Без солнца телу и душе без песни.

…А что теперь?

1921

В ночь под 20-е ноября видела во сне Х в Безымянном переулке. Он дал мне белый носовой платок, когда я выходила от Вали, чтобы вытирать слезы, и бродил со мной в темноте по переулку. Я была в каких-то лохмотьях, м.б., в старой серой шубе на рубашке.

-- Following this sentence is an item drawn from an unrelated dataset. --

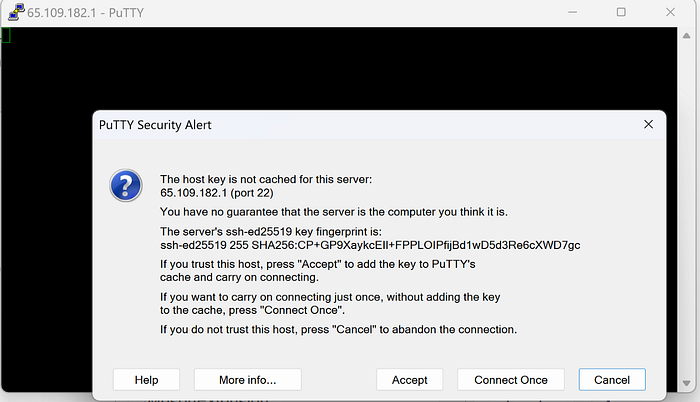Open More info about the host key

point(247,380)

1958. Москва. Тульская улица

* * *

В 1924 три раза подряд видела во сне Х – 6 лет собирала «Труды и дни» и другой матер<иал>: письма, черновики, воспоминания. В общем, сделала для его памяти все, что можно. Поразительно, что больше никто им не занимался…

Сентябрь 1965

Царское в 20-х годах представляло собой нечто невообразимое. Все заборы были сожжены. Над открытыми люками водопровода стояли ржавые кровати из лазаретов первой войны, улицы заросли травой, гуляли и орали петухи всех цветов и козы, которых почему-то звали Тамара. На воротах недавно великолепного дома гр. Стенбок-Фермора красовалась огромная вывеска: «Случной пункт», но на Широкой так же терпко пахли по осеням дубы – свидетели моего детства, и вороны на соборных крестах кричали то же, что я слышала, идя по Соборному скверу в гимназию, и статуи в царскосельских парках глядели как в 10-х годах. В оборванных и страшных фигурках я иногда узнавала царскоселов. Гостиный Двор был закрыт…

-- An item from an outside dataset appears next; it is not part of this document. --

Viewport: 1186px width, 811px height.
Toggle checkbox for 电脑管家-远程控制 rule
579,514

В год гибели Гумилева (1921) на Рождество Анна Андреевна поехала в Бежецк. В рождественские дни ей всегда хотелось быть с самыми родными; когда Инна Эразмовна и младшая сестра Ия жили в Киеве, Ахматова старалась провести свой самый любимый праздник с ними, но теперь мать и сестра бедовали и голодали в Крыму, а туда в тот год и письма не доходили. В Бежецке было тихо, в Бежецке люди старались жить так, как будто ничего страшного не случилось. Анна Андреевна расспрашивала свекровь о том, о чем не успела спросить, пока Николай Степанович был жив, о его детстве, отрочестве. Анна Ивановна рассказывала скупо и строго, но легко: после отъезда, фактически бегства старшего сына Мити за границу, кроме как с Анной Андреевной, ей не с кем было выговорить боль. Анна хотела войти в ту комнату, где три года назад она и Николай Степанович радовались радостью своего гумильвенка, получившего в подарок новые игрушки. И не вошла. Не могла войти. Из всех написанных на смерть Гумилева стихов «Бежецк» – самое пронзительное.

Бежецк

Там белые церкви и звонкий, светящийся лед,

Там милого сына цветут васильковые очи.

Над городом древним алмазные русские ночи

И серп поднебесный желтее, чем липовый мед.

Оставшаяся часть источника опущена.